Translucide et bleutée, la coque arrondie du dernier né d’Apple rappelle davantage l’aspect d’un poste de télévision plutôt que celui d’un ordinateur de bureau. Dans un même volume sont réunis unité centrale et écran. Pour supprimer les nombreux câbles de connexion qui encombre la partie arrière des ordinateurs, Apple a fait appel à la nouvelle technologie USB (Universal Serial Bus) qui permet de brancher en série jusqu'à 127 périphériques. La connexion est réalisée soit par l’intermédiaire de multiprises, soit en branchant les appareils les uns sur les autres. La machine détecte et rend automatiquement opérationnels les appareils connectés. Pour 9 990 F en France, l’iMac est équipé d’un processeur G3 à 233 MHz, de 32 mégaoctets de mémoire vive, de 2 mégaoctects de mémoire vidéo, d’un disque dur de 4 gigaoctects, d’un lecteur de CD-ROM 24x, de deux hauts-parleurs stéréo surround intégrés, d’un accélérateur graphique 2D et 3D, d’un modem interne le plus rapide 56 00 bits/s) pour l’accès à Internet et d’une connexion Ethernet précieuse dès que les accès à Internet sur le câble se développeront.
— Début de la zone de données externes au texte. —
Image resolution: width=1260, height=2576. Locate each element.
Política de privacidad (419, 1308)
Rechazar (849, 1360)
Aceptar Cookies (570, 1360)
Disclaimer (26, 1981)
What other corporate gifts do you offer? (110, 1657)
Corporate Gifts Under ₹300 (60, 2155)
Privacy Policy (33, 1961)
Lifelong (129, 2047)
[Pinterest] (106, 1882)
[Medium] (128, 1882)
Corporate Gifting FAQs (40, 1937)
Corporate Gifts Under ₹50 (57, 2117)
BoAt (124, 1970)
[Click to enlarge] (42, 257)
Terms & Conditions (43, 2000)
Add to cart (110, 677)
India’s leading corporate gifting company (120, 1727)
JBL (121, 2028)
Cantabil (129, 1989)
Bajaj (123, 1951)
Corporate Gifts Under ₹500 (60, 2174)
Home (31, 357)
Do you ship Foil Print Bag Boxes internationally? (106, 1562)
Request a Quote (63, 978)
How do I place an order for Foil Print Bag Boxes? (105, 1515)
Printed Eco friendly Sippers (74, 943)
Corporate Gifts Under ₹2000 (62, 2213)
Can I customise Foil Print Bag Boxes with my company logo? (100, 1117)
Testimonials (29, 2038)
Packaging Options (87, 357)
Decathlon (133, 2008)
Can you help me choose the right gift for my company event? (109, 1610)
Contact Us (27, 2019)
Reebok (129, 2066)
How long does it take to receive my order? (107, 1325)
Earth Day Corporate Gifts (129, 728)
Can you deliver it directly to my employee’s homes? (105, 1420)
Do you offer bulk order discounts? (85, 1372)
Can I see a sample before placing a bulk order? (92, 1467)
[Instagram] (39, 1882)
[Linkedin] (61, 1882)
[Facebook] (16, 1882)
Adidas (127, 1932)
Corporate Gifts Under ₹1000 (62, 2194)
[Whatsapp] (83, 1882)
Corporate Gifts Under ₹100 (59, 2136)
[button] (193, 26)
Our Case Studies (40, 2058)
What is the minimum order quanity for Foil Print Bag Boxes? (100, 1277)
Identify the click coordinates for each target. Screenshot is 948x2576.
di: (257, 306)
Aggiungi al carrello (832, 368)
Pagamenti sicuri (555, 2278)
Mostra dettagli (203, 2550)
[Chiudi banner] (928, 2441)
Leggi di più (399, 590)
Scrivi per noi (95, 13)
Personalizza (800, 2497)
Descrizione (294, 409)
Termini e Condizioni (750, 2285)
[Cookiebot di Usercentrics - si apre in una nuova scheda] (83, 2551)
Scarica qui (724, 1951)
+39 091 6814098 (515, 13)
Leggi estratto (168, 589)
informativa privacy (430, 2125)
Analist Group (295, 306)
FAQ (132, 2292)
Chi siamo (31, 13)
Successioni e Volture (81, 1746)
Seul le lecteur de disquettes brille par son absence. Aux Etats-Unis, les ventes d’iMac s’envolent. En moins de dix jours, les stocks des magasins ont été épuisés. 150 000 commandes avaient déjà été reçu le jour même de la mise en rayon. Selon Apple, les ventes d’iMac devraient dépasser à la fin de l’année le million d’unités dans le monde. En France, outre les 70 Apple Center présents, la FNAC engagée massivement derrière l’iMac l’ expose dans ses magasins depuis le 4 septembre. Les grandes surfaces devraient le présenter dans leurs rayons pour les fêtes de fin d’année. Alors que depuis deux ans, la firme à la pomme vendait de moins en moins d’ordinateurs, elle se trouve brusquerment confrontée à la situation inverse. L’engouement pour l’iMac fait ressurgir le risque de rupture de stocks risquant de décourager les clients les plus pressés. Tout en assurant que “plusieurs milliers de machines” sont présentes chez les revendeurs français, le directeur marketing d’Apple France, Jean-Pierre Giannetti reconnaît que les usines d’Apple aux Etats-Unis, à Singapour et en Irlande restent en phase de lancement de fabrication “à partir de la première semaine d’octobre, nous serons en mesure de calibrer la cadence de production en fonction d’une demande qui ne sera plus affectée par le pic sur le marché”. (Le Monde - 12/09/1998)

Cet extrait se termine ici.